◆ TEXTE
========

Devant le Conseil de sécurité réuni en session d’urgence, le Secrétaire général demande de mettre fin au « cycle mortifère » au Moyen-Orient
À la demande de la France, le Conseil de sécurité s’est réuni, ce matin, pour faire le point sur l’enchevêtrement des crises qui secouent le Moyen-Orient alors que le conflit qui fait rage dans la bande de Gaza menace de se transporter au Liban, où frappes et représailles se succèdent entre Israël, le Hezbollah et l’Iran, alimentant des tensions qui menacent d’entraîner la région tout entière dans l’abîme.
Les « incendies » qui se propagent au Moyen-Orient lui font courir le risque de se transformer en un « véritable enfer », s’est inquiété le Secrétaire général. Depuis une semaine, la situation déjà alarmante au Liban est passée selon lui de « mauvaise à bien pire ». Malgré la proposition de cessez-le-feu présentée par la France et les États-Unis, les forces israéliennes ont continué de mener des frappes aériennes incessantes à travers le Liban, y compris à Beyrouth, a détaillé M. António Guterres. Israël a non seulement refusé cette proposition, il a intensifié ses frappes, bombardant notamment le quartier général du Hezbollah, où son chef a été tué. De son côté, cette organisation a poursuivi ses attaques de roquettes et de missiles contre Israël. Hier, les Forces de défense israéliennes ont mené ce qu’elles ont qualifié d’« incursions limitées » au Sud-Liban.

========

◆ DONNÉES ENREGISTRÉES
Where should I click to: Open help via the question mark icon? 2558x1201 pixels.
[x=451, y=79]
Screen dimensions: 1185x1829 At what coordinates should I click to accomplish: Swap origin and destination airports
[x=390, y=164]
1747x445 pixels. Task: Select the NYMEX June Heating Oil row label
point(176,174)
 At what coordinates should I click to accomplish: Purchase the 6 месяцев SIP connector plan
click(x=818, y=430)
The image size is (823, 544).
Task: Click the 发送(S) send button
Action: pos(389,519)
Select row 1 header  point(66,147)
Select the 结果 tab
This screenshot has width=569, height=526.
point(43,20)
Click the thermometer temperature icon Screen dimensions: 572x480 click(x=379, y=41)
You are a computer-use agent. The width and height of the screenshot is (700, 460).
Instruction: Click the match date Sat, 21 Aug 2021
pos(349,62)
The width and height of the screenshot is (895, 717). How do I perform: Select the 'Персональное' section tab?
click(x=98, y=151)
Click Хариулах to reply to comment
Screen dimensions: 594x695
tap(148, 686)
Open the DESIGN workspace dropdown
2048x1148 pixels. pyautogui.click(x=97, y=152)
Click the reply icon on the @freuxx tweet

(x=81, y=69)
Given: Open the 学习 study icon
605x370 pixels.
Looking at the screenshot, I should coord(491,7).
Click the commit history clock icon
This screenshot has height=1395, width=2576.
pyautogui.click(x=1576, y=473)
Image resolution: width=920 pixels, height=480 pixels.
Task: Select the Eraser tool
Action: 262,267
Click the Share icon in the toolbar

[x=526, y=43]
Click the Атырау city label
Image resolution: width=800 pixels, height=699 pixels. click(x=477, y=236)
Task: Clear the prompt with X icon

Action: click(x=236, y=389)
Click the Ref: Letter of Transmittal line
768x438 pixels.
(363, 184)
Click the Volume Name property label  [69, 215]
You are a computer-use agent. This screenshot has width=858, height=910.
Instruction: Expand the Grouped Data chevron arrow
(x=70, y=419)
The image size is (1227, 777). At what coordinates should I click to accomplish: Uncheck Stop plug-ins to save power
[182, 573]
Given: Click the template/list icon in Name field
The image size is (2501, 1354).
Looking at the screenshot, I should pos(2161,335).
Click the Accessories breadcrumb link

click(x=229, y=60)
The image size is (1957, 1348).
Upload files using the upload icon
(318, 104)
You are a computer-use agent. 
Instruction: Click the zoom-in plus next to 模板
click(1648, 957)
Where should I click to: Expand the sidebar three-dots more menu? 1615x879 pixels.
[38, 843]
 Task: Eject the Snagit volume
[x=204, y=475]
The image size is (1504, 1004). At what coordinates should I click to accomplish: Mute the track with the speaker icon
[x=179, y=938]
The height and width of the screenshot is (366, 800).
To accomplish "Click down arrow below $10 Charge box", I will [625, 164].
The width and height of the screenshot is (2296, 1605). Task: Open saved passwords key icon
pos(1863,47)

========

◆ CONSIGNE
Extrayez mot pour mot l'intégralité du texte sur la réunion d'urgence du Conseil de sécurité consacrée au Moyen-Orient.

◆ RÉPONSE
Devant le Conseil de sécurité réuni en session d’urgence, le Secrétaire général demande de mettre fin au « cycle mortifère » au Moyen-Orient
À la demande de la France, le Conseil de sécurité s’est réuni, ce matin, pour faire le point sur l’enchevêtrement des crises qui secouent le Moyen-Orient alors que le conflit qui fait rage dans la bande de Gaza menace de se transporter au Liban, où frappes et représailles se succèdent entre Israël, le Hezbollah et l’Iran, alimentant des tensions qui menacent d’entraîner la région tout entière dans l’abîme.
Les « incendies » qui se propagent au Moyen-Orient lui font courir le risque de se transformer en un « véritable enfer », s’est inquiété le Secrétaire général. Depuis une semaine, la situation déjà alarmante au Liban est passée selon lui de « mauvaise à bien pire ». Malgré la proposition de cessez-le-feu présentée par la France et les États-Unis, les forces israéliennes ont continué de mener des frappes aériennes incessantes à travers le Liban, y compris à Beyrouth, a détaillé M. António Guterres. Israël a non seulement refusé cette proposition, il a intensifié ses frappes, bombardant notamment le quartier général du Hezbollah, où son chef a été tué. De son côté, cette organisation a poursuivi ses attaques de roquettes et de missiles contre Israël. Hier, les Forces de défense israéliennes ont mené ce qu’elles ont qualifié d’« incursions limitées » au Sud-Liban.